Important things you should know about your first DUI case
5 things the Prosecuting Attorney does not want you to know about your Michigan DUI Case:
1. He does not have all the witnesses available to prove his case.
2. He has exculpatory evidence which would prove your innocence.
3. You have a right to a jury trial within twelve months of pleading not guilty.
4. He has evidentiary problems in proving your blood alcohol level.
5. He’s bluffing.
7 facts that must be proved before you can be found guilty:
1. Your identity
2. As a driver
3. Of a motor vehicle
4. In the state of Michigan, while
5. Your blood alcohol level was over one of the prescribed limit or
6. You were substantially incapable of driving (driving under the influence) or
7. You were affected to the degree that you were incapable of safe driving (driving while ability impaired).
10 questions your attorney must ask you:
1. What your itinerary was prior to arrest.
2. Your consumption of alcoholic beverages.
3. Your observations of the officer.
4. The officer’s stated reasons for stopping you.
5. Whether the officer asked or ordered you to take roadside tests.
6. Your performance on roadside tests.
7. Statements you made to the officer.
8. What the results were of any breath or blood tests.
9. Whether there were witnesses to your arrest.
10. Whether you were observed prior to a breath test,
4 items that are crucial to your defense:
1. A good investigation of the facts.
2. Vigorous cross-examination.
3. A sound understanding of constitutional principles.
4. An experienced attorney.
Why a jury trial is advisable:
Six people have to agree on your guilt instead of one.
What is necessary to get a jury trial:
Nothing.
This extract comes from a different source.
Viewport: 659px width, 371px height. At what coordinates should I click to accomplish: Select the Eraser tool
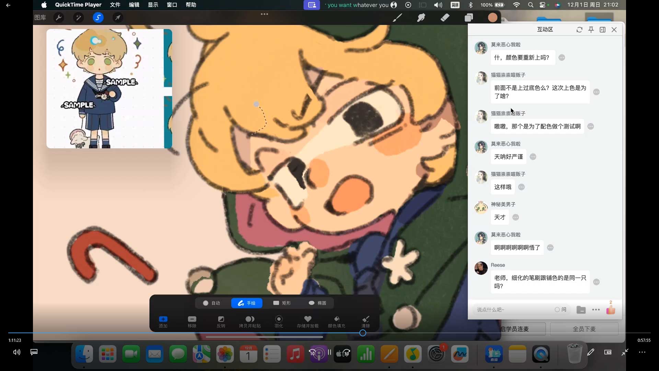(445, 18)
You automatically have a right to a jury trial.
2 key factors which must be assessed in deciding to go to trial:
1. An estimation of the weaknesses and strengths of the State’s case against you.
2. The effect of a conviction.
How the arresting officer’s testimony can be discredited:
1. Inconsistent statements.
2. Failure to recollect.
4 requirements for chemical and roadside tests to be valid:
1. The officer must have had a reasonable suspicion that you were violating the law.
2. The officer must have either had probable cause to arrest you or obtain your consent for roadside tests.
3. The officer must have probable cause before he arrests you and before he requires you to take a chemical test.
4. The officer must give you your Miranda rights after you are arrested, if he is going to interrogate you.
How to determine whether you can plea bargain, and when:
It’s a cost/benefit analysis. How much do you have to defend your case?
How your case will effect your driving privileges:
If your blood alcohol was over the legal limit or you refused a test, you may not be able to drive at all for as little as no suspension at all or as long as one year.
Defense tactics in your Michigan DUI case- 7 pre-trail motions:
1. Contest the constitutionality of the stop.
2. Contest the constitutionality of the administration of roadside tests.
3. Contest the constitutionality of the probable cause to arrest.
4. Contest the constitutionality of the Miranda rights.
5. Contest the manner in which roadside tests were given
6. Contest the use of a Portable Breath Tester.
7. Contest the constitutionality of any search and seizure.